I would recommend have some common helper functions here so that Coders don't need to be always set (e.g. readBytes -> byte[], readStrings -> String, etc.). However this can be done in a later PR

reuvenlax · 2018-07-31T18:10:27Z

sdks/java/io/kudu/src/main/java/org/apache/beam/sdk/io/kudu/KuduIO.java

+    /**
+     * Sets a {@link Coder} for the result of the parse function. This may be required if a coder
+     * can not be inferred automatically.
+     */


FYI you can also just have a withOutputType taking in a TypeDescriptor, to handle the case where the coder is in the registry but the type has been erased.

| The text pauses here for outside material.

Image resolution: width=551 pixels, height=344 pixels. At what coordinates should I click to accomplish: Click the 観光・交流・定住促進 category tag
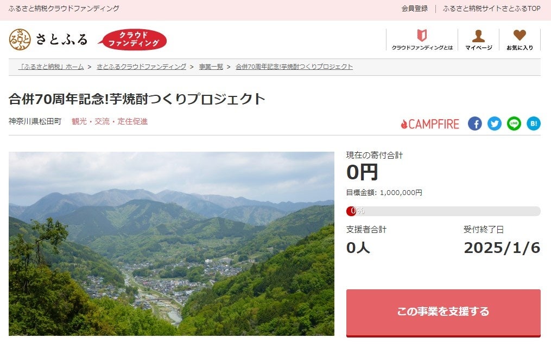[110, 121]
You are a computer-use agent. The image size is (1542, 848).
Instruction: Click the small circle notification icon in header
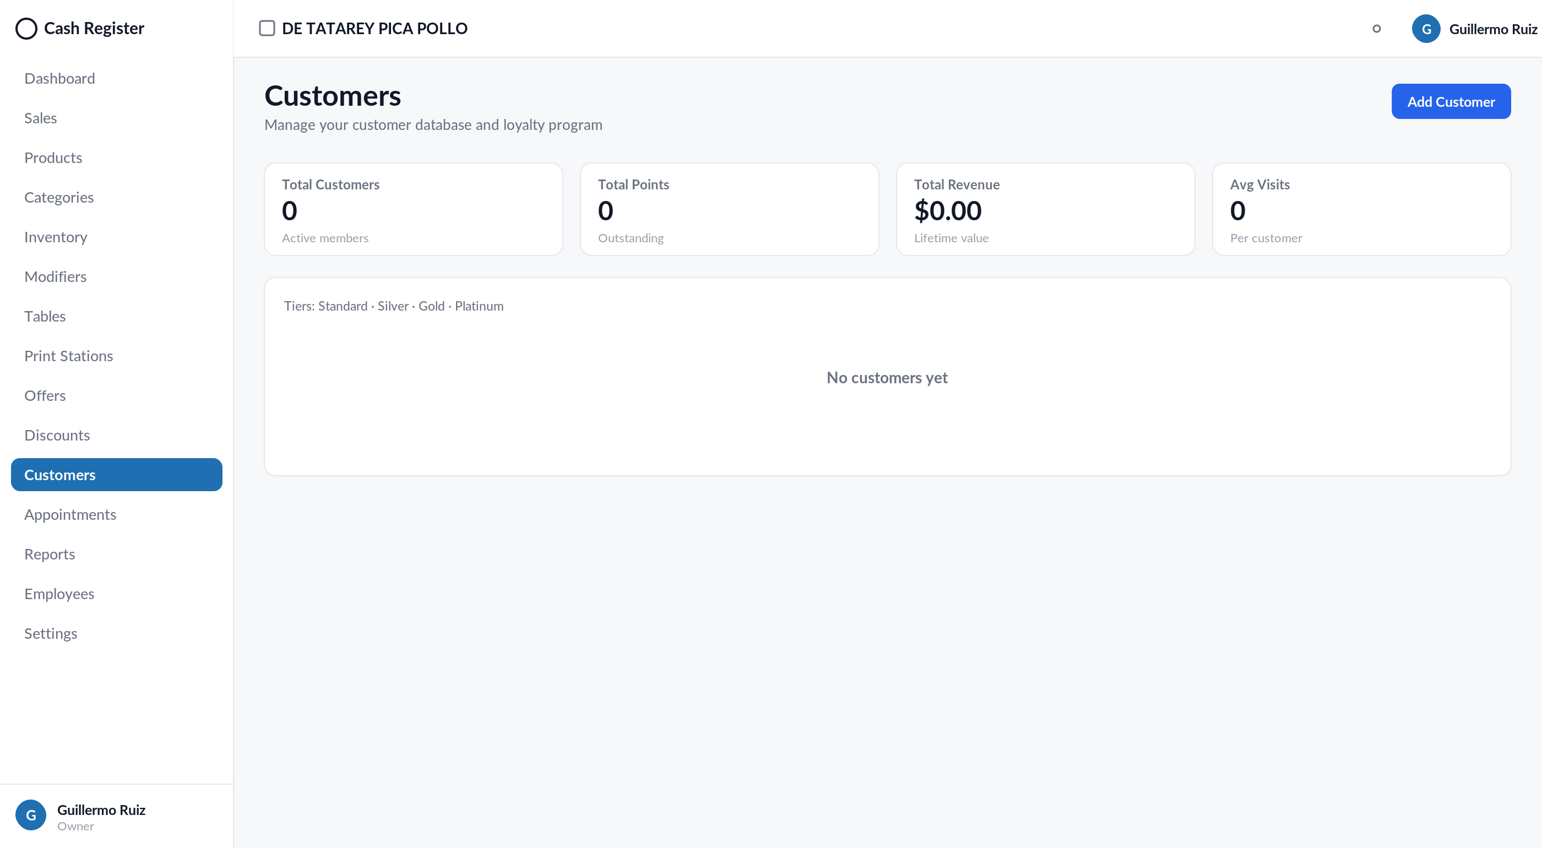tap(1376, 29)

Thanks. I got a bit stumped on this and copied the approach of the TypedRead in BigQueryIO

reuvenlax · 2018-07-31T18:16:40Z

sdks/java/io/kudu/src/main/java/org/apache/beam/sdk/io/kudu/KuduIO.java

+        writer.openSession();
+      }
+
+      @ProcessElement


Given that bundles can be replay, what are the semantics of Kudu with respect to writes? Will there simply be duplicates written to Kudu, or is there a way to make things exactly once?

Kudu requires a primary key so repeats would usually be seen as Upsert operations. That is why in the JDoc I said:

... a {@link FormatFunction<T>} which is responsible for converting the input into an idempotent transformation on a row

The tests provide an example of that in the GenerateUpsert method.

However, people can get creative in their format function (e.g. mint UUIDs) and then you could potentially force duplicates. This is similar to how I recently patched ElasticSearchIO to allow ID functions to enable doc ID and upsert behaviour.

I did originally attempt to enforce it as Upsert behaviour and using Kudu classes but they simply do not lend themselves to serialization. I opted to model as close as possible to other IOs as the alternative.

timrobertson100 · 2018-07-31T19:01:22Z

Thank you very much @reuvenlax
Comments replied to - PTAL

reuvenlax · 2018-07-31T19:14:09Z

Thanks! PR is now merged. If you plan on following up on my comments, please file matching JIRAs

timrobertson100 · 2018-07-31T19:42:36Z

That was fast. Thanks @reuvenlax

FYI: I hope to be assigned owner of KuduIO, will file Jiras for all improvements, and will encourage others to contribute. I've also volunteered to write a guest blog on Beam/Kudu for the Kudu team who are trying to raise the profile of their project (CC @griscz for info)

[BEAM-2661] Adds KuduIO

24b78f3

timrobertson100 requested review from chamikaramj, jbonofre and lukecwik as code owners July 23, 2018 21:29

[BEAM-2661] KuduIO: Add missing licenses

13a8a90

reuvenlax self-requested a review July 31, 2018 18:03

reuvenlax reviewed Jul 31, 2018

View reviewed changes

reuvenlax merged commit eb0b611 into apache:master Jul 31, 2018

Provide feedback

Saved searches

Use saved searches to filter your results more quickly

[BEAM-2661] Adds KuduIO #6021

[BEAM-2661] Adds KuduIO #6021

timrobertson100 commented Jul 23, 2018 •

edited

lukecwik commented Jul 25, 2018

lukecwik commented Jul 25, 2018

lukecwik commented Jul 25, 2018

timrobertson100 commented Jul 26, 2018

timrobertson100 commented Jul 26, 2018 •

edited

timrobertson100 commented Jul 26, 2018

timrobertson100 commented Jul 26, 2018

reuvenlax left a comment

reuvenlax Jul 31, 2018

reuvenlax Jul 31, 2018

timrobertson100 Jul 31, 2018

reuvenlax Jul 31, 2018

timrobertson100 Jul 31, 2018 •

edited

timrobertson100 commented Jul 31, 2018

reuvenlax commented Jul 31, 2018

timrobertson100 commented Jul 31, 2018

[BEAM-2661] Adds KuduIO #6021

[BEAM-2661] Adds KuduIO #6021

Conversation

timrobertson100 commented Jul 23, 2018 • edited

Post-Commit Tests Status (on master branch)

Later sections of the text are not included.